Trying to find someone who doesn’t know a student who has been burgled in Manchester is an almost impossible task. Since the beginning of September five of my friends alone have had items stolen from their houses and with every story you begin to count down each finger on your hands, until you become the next victim.
You’re not paranoid to do so either. 1 in 10 crimes in Manchester are against students, according to the police. Manchester has the worst student burglary rate in England according to figures published by The Complete University Guide: 12.77 burglaries per 1000 residents in May 2013 – April 2014, for residents living in three miles of the University of Manchester. It’s an unfortunate reality that for many of us at university, burglary is as much a part of everyday life as late buses and tiredness.
As expected, the targets of most burglaries are laptops and smartphones, something that was seized upon by GMP’s student safety initiative this year which claimed that the average student household has £5000 to £10000 worth of high-tech items. Whilst most will be in envy of the occupants of this average student household, it corresponds that without fail every person who’s burgled has had their own laptop taken.
Charlotte Mason, a second year languages student explained to me how four laptops were stolen when they were burgled on Halloween “through the smallest window imaginable,” which was shut but not locked. For most students, it’s not the loss of property or even the inconvenience that burglaries cause them which distresses them the most but the idea that a stranger has been in their home.

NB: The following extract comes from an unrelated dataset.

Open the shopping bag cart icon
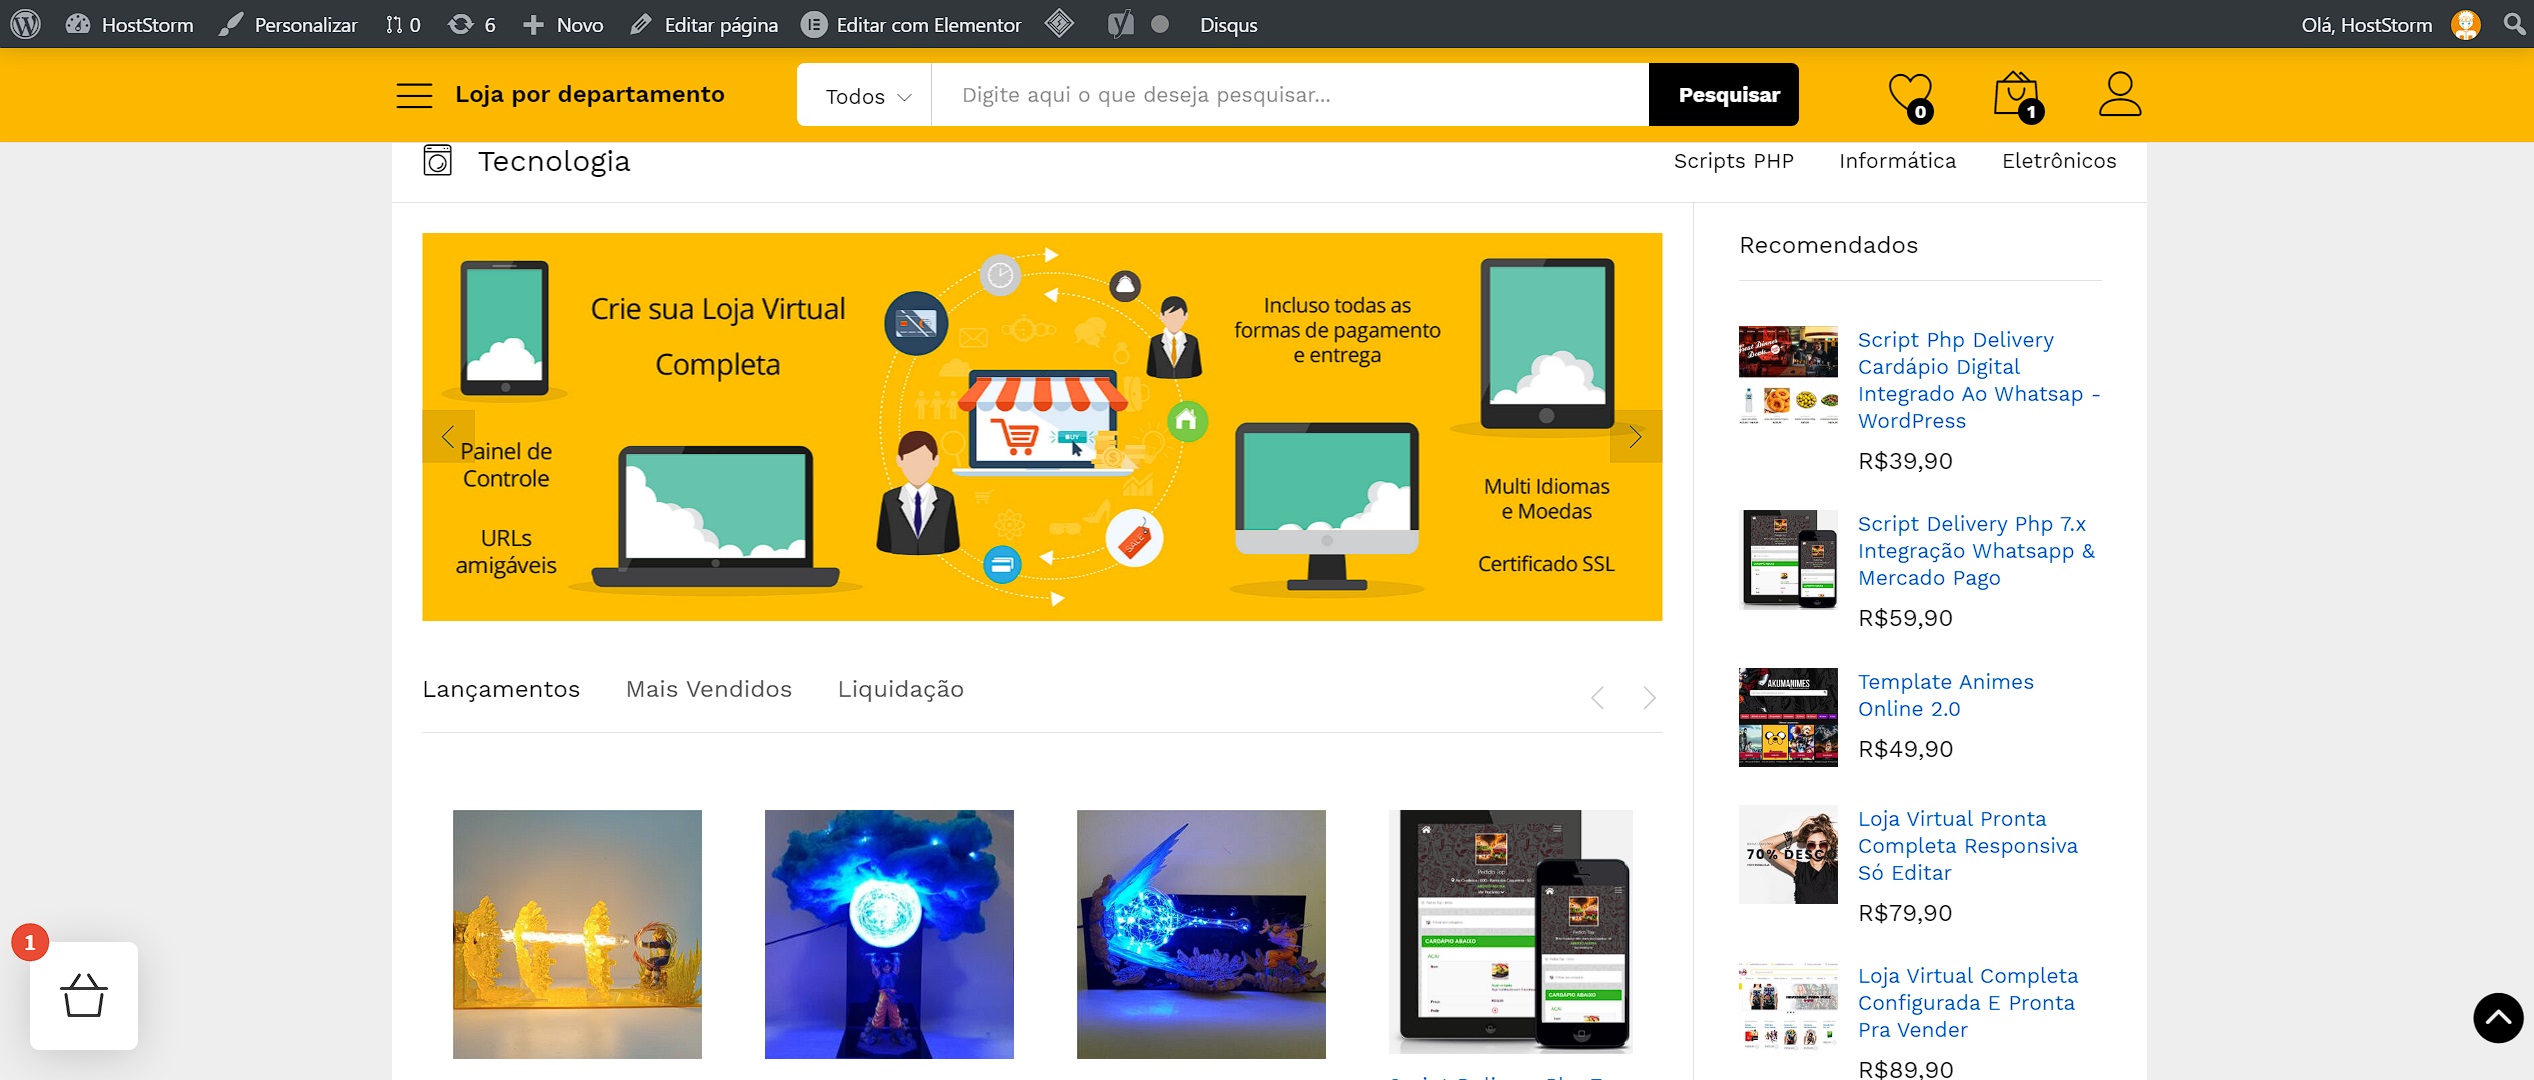 point(2016,95)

Charlotte commented that being burgled has made her household “much more conscious of the area, we will never leave a window open again. I know that it [burglary] was an issue, but I’ve never considered that it would happen to me.”
According to Greater Manchester Police, 1 in 3 burglaries are the result of an open or unlocked door/window. As well as the student safety initiative, this year the police also launched Project Ark, which aims to reduce burglary in the student hotspots of Fallowfield, Withington, and Ladybarn.
Being a victim of burglary has made Charlotte much more aware of her house’s safety: “If you think a window is too small to get through, you are wrong—these people find ways. Be conscious of every window and door, making sure it’s locked.”
Whilst every little helps, it’s unlikely burglary is just going to vanish from the Fallowfield area because of a few extra police patrols and locked windows. Charlotte herself knew of four other people who had been burgled before the Halloween incident. As long as students have laptops and laptops cost so much, thieves will target them. It’s just a pity they don’t realise non students also have smartphones and laptops, but then again they probably have burglar alarms too.